节气里的旧时光

Editor:Mark| Time:2025-12-29

老屋墙上的挂历,总是比别人家多些记号。奶奶用铅笔在“立春”“霜降”这些眼旁,画上小小的圈。她说,日子不是数着过的,是跟着节气走的。

高三的春天,是在一场倒春寒里开始的。二模成绩下来的那天,刚好是“惊蛰”。窗外的天灰蒙蒙的,卷子上的红叉却刺眼。我闷在屋里,觉得心里也冻着一层硬土,什么都醒不过来。奶奶什么也没问,只是傍晚时端来一碗热腾腾的荠菜粥。“惊蛰了,地气暖了,吃点青,顺顺气。”粥是淡绿的,冒着白汽。我喝下去,一股温润的暖从胃里漫开,好像身体里某个冻僵的角落,被轻轻叩了一下。奶奶坐在旁边,慢慢地说:“你爷爷在的时候,就信这个节气。他说惊蛰雷动,是叫醒那些装睡的东西的。考学这事,急不得,也得等你的‘地气’暖过来。”

“地气”是奶奶常说的词。夏天“芒种”前后,她总催我去阳台,看她那几盆茉莉。“你闻闻,芒种一到,这香味都不一样了,是往下沉的香,扎实。”我俯身去闻,花香并不浓烈,却有一种沉静的甜,仿佛把最热的阳光都酿在了里面。那时我正陷在海量的习题里,焦头烂额。可那一刻,我忽然觉得,自己的忙碌,也许就像这节气里的耕耘,只管低头去做,时候到了,自然会有那股“往下沉的香”。

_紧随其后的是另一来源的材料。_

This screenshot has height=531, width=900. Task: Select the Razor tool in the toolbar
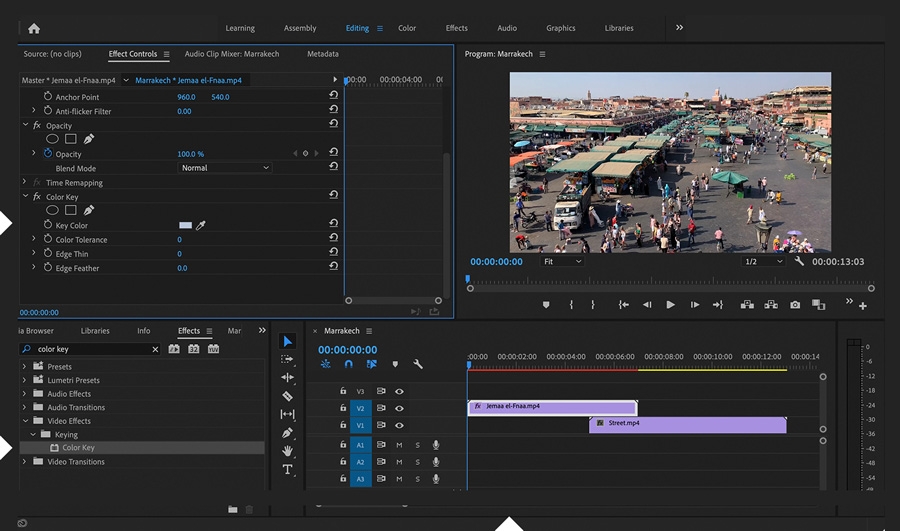(288, 396)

最难熬的是“大暑”前后的晚自习。教室像个蒸笼,电扇徒劳地转着。汗水把卷子边缘都浸软了。同桌嘟囔:“这鬼天气,还要不要人活了。”我却想起奶奶“大暑晒霉”的话。每年这时,她都要把家里的旧书、棉被抱到阳光下暴晒。她说,人心里攒了一年的潮气,也得靠这最毒的太阳晒一晒才透亮。我看着窗外白花花的日光,忽然觉得,这酷热也许并非折磨,而是一场必要的曝晒,要把我们身体里那些犹豫、怯懦的水汽,统统逼出来。

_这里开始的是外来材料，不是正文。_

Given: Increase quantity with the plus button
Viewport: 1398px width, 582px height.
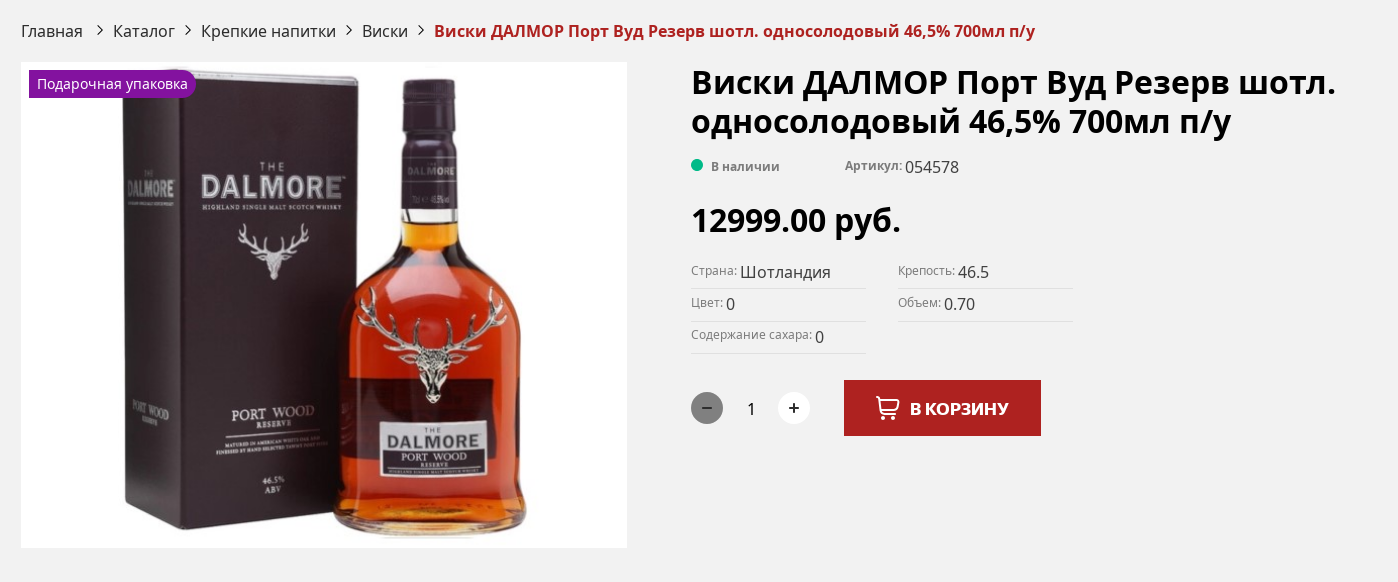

转眼就是“立秋”。那天放学,奶奶竟在校门口等我,手里拎着个布袋。“走,带你去个地方。”她领我穿过两条街,走到一片待建的空地旁。那里竟还立着几棵老梧桐。风一起,一片叶子打着旋,不偏不倚落在我肩上。“摸到了吗?凉风。”奶奶笑着说,“立秋的叶子,是信使。”我捏着那片微黄的叶子,边缘已经有些干了,叶脉却还清晰有力。傍晚的风果然带了丝缕的凉,像一块柔软的湿布,轻轻擦过脖颈。整整一个夏天的燥热和憋闷,就在那一瞬间,被这阵风悄悄地、彻底地卷走了。奶奶看着远处工地上亮起的灯,轻声说:“你看,再热的天,风也会准时来的。你的‘时候’,也快到了。”

我忽然明白了奶奶那些记号的重量。那不是一个老人对传统的固执,而是一份沉静的陪伴。她用节气,在我兵荒马乱、只知冲刺的时光里,埋下了一个个笃定的坐标。她告诉我,成长不是一条笔直冲刺的跑道,而是一场跟着节气流转的行走——有春寒的料峭,才有惊蛰的苏醒;有芒种的汗水,才有沉静的芬芳;经历大暑的曝晒,才能迎来立秋那阵通透的凉。

挂历终会翻完,旧屋也会拆去。但我知道,无论我走到哪里,身体里已经住进了一套无形的节气。它让我在往后任何忙碌或迷茫的日子里,都能停下来,等等我的“惊蛰”,晒晒我的“大暑”,然后,安心地迎接那阵一定会来的、立秋的风。